Second is a legal regime to complement the technological one. The RSL Collective is similar to ASCAP in music or MPLC in film, in that it provides one negotiation and invoicing entity for royalties. Artificial intelligence companies have a single door to knock on; rightsholders get uniform terms without going through the process of assembling a legal team for every offer.
Who’s behind it — and why it matters
A cast of web heavyweights has pledged support. These early publisher and platform adopters include such outlets as Yahoo, Reddit, Medium O’Reilly Media, Ziff Davis, Internet Brands (also known as the owner of WebMD), People Inc., and The Daily Beast, among others, along with platforms like Quora, Fastly, and Adweek. Notably, there are already some backers thought to have more lucrative deals, such as Reddit, which is said to generate around $60 million each year from Google for data access, providing a clear indicator that market interest is there if the value in return is apparent.

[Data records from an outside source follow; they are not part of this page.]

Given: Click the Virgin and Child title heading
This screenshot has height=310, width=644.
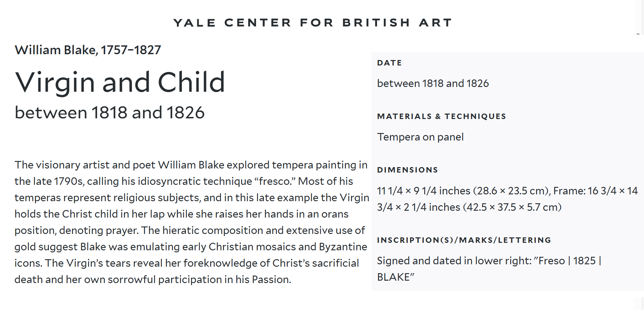Looking at the screenshot, I should tap(120, 82).
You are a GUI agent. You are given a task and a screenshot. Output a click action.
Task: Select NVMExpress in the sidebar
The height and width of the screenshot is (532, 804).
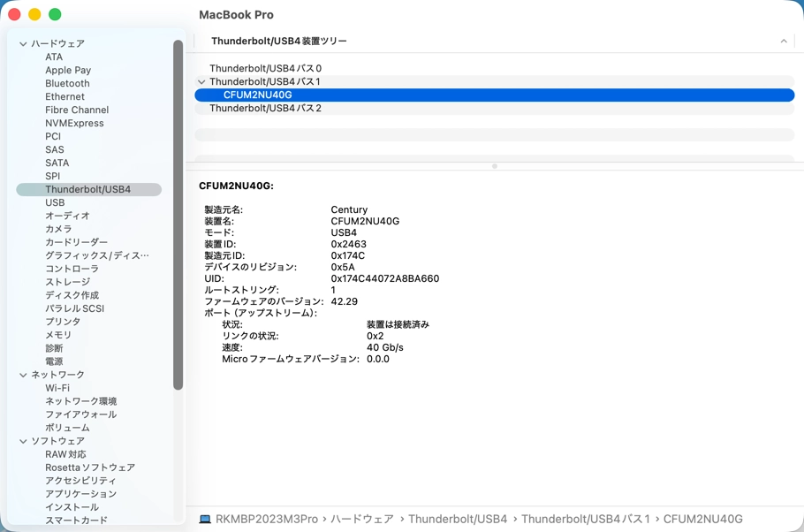point(74,123)
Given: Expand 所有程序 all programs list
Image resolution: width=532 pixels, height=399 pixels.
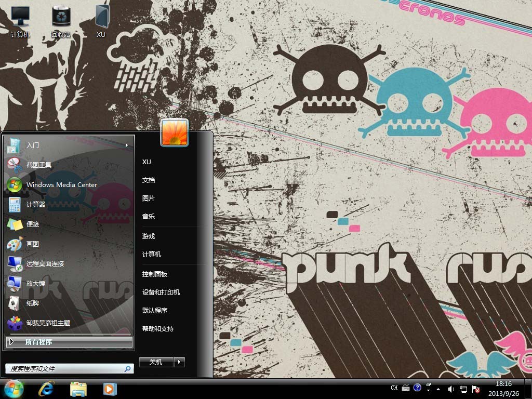Looking at the screenshot, I should coord(69,342).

For the long tail of the web: the small independent blogs, the niche forums, the specialty journals that have historically powered AI’s knowledge base, RSL brings leverage they couldn’t find alone. Rather than outright blocking bots or being scraped freely, smaller sites can join what amounts to a collective, one that sets terms and sees to it that they get paid.
The difficult part: Monitoring, and paying for, use
It’s easy to ascertain when a song is played; proving when a sentence trained a model is not. The low-hanging fruit is real-time retrieval systems — read AI search summaries — that can track who is responsible for each citing and by policy which can log usage. It’s trickier training large models on sprawling corpora. If ingestion is not logged at training time, all bets are off on whether a given document was used; Per-inference royalty schemes only add to the complexity if the same document reappears across multiple inferences.
RSL’s architects say “good enough” accounting beats perfect provenance. Usage reporting is already a requirement for enterprise deals. New standards such as C2PA for content provenance along with better training logs and model registries can lift the floor on observability. Even a hybrid of blanket licenses for training and metered fees for retrieval-augmented generation could significantly lower friction and disputes.
will AI labs sign on?
There’s cultural resistance to overcome. Frontier labs have treated the open web through sources like Common Crawl as a free raw material for years, and lines between “scraping” and “browsing assistance” are still being fought over — as we’ve seen in recent dustups between infrastructure providers and AI startups. But the market is changing: scale is flourishing among companies such as Scale AI and other data vendors, mainly because labs are willing to pay for high-quality, rights-cleared data, especially if regulators and courts start to require it.
Comments from industry leaders in public, from ringing calls for clear licensing frameworks at major business forums, suggest a hunger for a uniform set-up. RSL literally wraps a protocol layer around that sentiment, and challenges labs to turn their talk to adoption.
What to watch next
These first pilots will say volumes: retrieval products will be doing RSL first where attribution is native, and training licenses with pragmatic reporting. Regulators in the EU, UK, and U.S. are currently wrestling with issues around exceptions for text and data mining and norms for transparency; if a common protocol were to be taken up more broadly, it could serve as a de facto compliance mechanism. And let enough important publishes turn RSL terms on in robots. txt, labs may learn “open” data is no longer freely free.
RSS did for the web what the web couldn’t do for itself, and helped it articulate how content should be syndicated. RSL wants to do that for how content should be remunerated. Whether that ambition holds will rely less on technical grace than on the question of whether the AI ecosystem will decide that paying for data is just a part of doing business.